At his side, Timothy Briggs, finally silent, sat and thought. Clarence’s little game with the spectacles was meaningless; Tim Briggs had adopted plain-glass spectacles years before to give him a more distinguished look and partially compensate for his lack of height. Nor was it the fact that Clarence was smiling like a cat that had gotten into the fridge; that smile was also easily interpreted. The kidnaper now had two victims in his hands rather than one. No, the question was simply what would Cliff Simpson do when confronted with another letter in a day or two?

Well, Briggs thought bravely, time enough to worry about that when the flag goes down...

Chapter 9

At the time, admittedly many years past, when William Carruthers was busily engaged in putting to paper the adventures of Penelope Glottis and her ill-starred friend, Wilbur Tarbrush, in his opus The Mickle Monster Murders, and Clifford Simpson was similarly occupied tracing the careers of Cuthbert Sumatra, Bornean Garlic Raiser, and Hanna Hotspur, Registered Nurse, for his brainchild Up to the Eraser, Timothy Briggs was also working on a novel. This one concerned itself with the taking and holding for ransom of one Ming Toy Snodgrass by a certain Granville Graustark, Czar of Crime, and was titled Bound and Gagged. In the course of describing exactly how Ming Toy had been bound and gagged before being rescued from a dark, dank, filthy, rat-infested cellar by her fiancé, Herbert Marshgas, Tim Briggs had come to consider himself somewhat of an expert on the subject of kidnaping in general, and binding and gagging in particular.
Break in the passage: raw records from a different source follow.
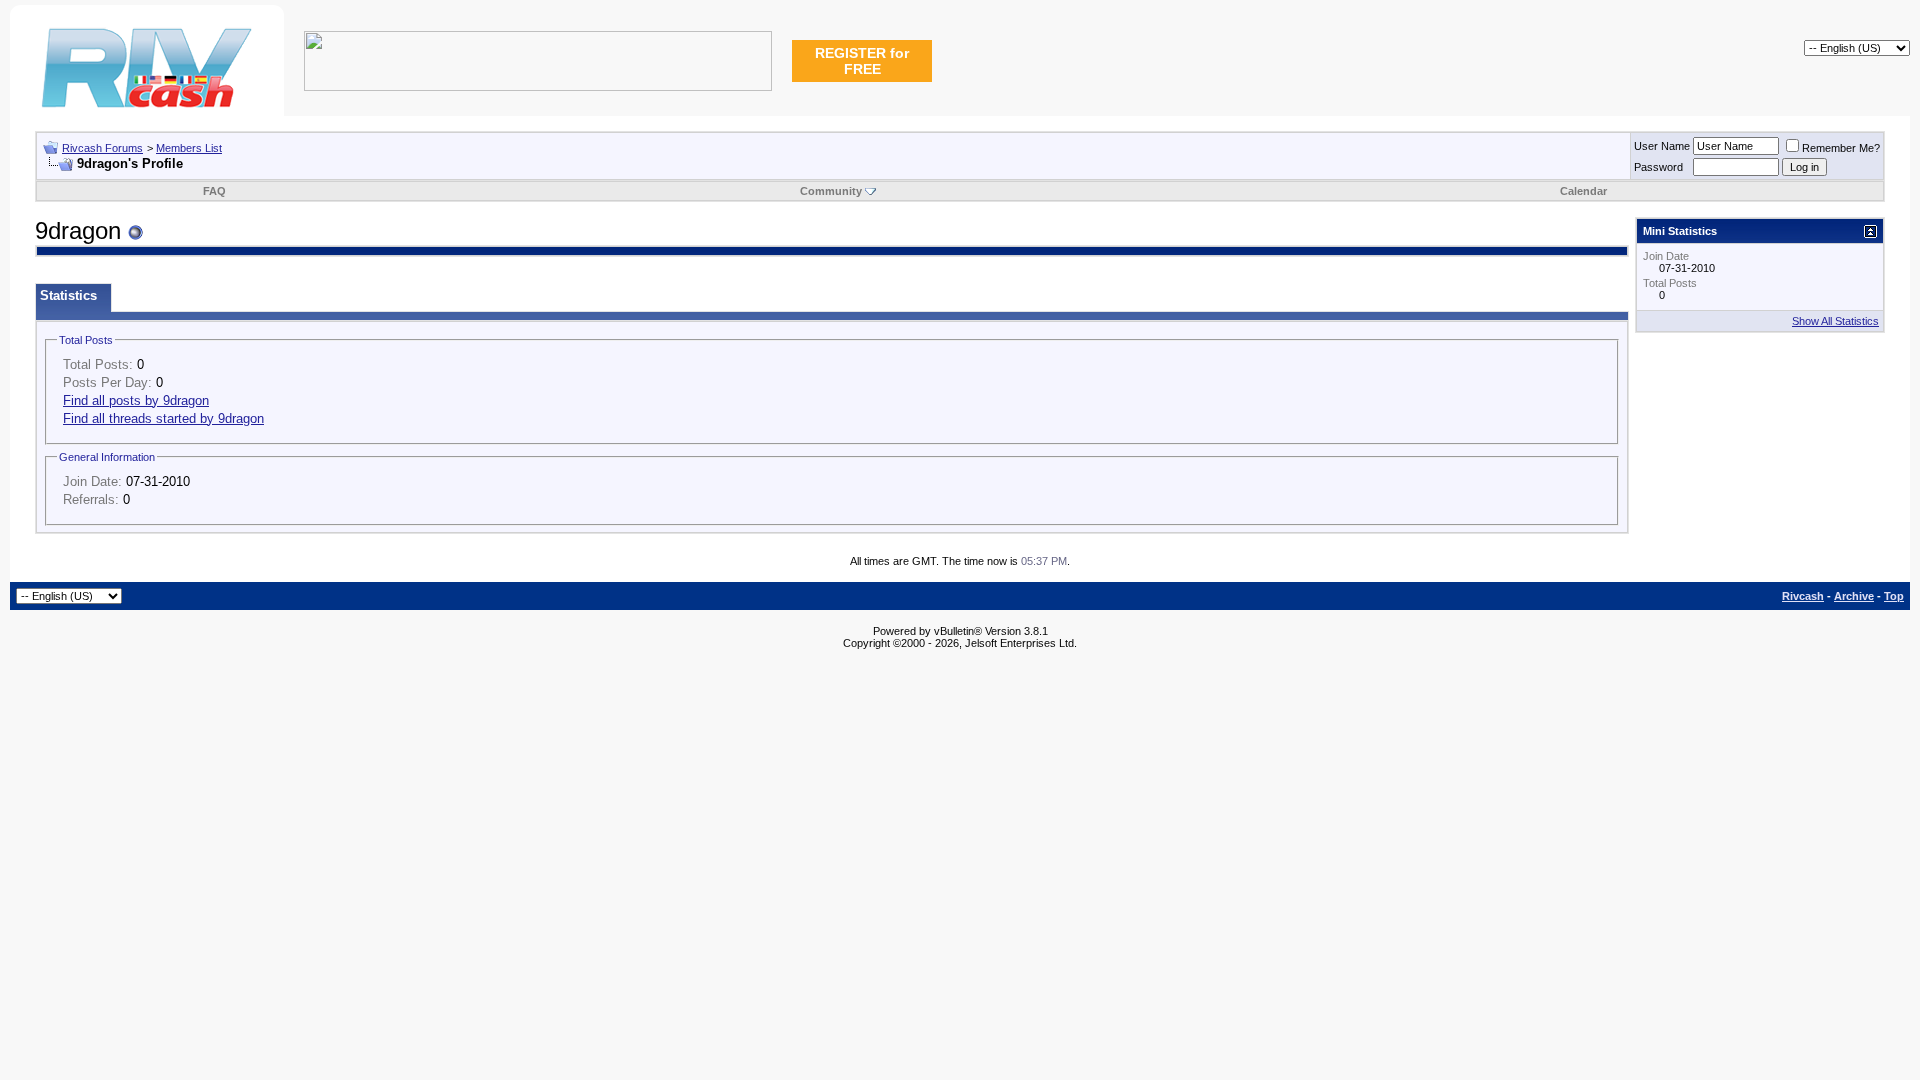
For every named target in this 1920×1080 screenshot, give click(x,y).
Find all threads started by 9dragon (163, 418)
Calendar (1583, 191)
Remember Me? (1841, 148)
He was, therefore, fully prepared to find Billy-Boy Carruthers bound and gagged in a dark, dank, filthy, rat-infested cellar, and one can therefore possibly forgive him his frown of disappointment upon being given back his glasses and ushered into the kitchen of the farmhouse, to find Billy-Boy not only ungagged and unfettered, but settled comfortably before the kitchen table, playing cards, with an almost empty brandy bottle beside his almost empty glass, and an almost empty bottle of champagne floating in a bucket more water than ice. It was as if Herbert Marshgas, coming to rescue Ming Toy Snodgrass, were to discover the young lady having cocktails with Granville Graustark, and enjoying them, too.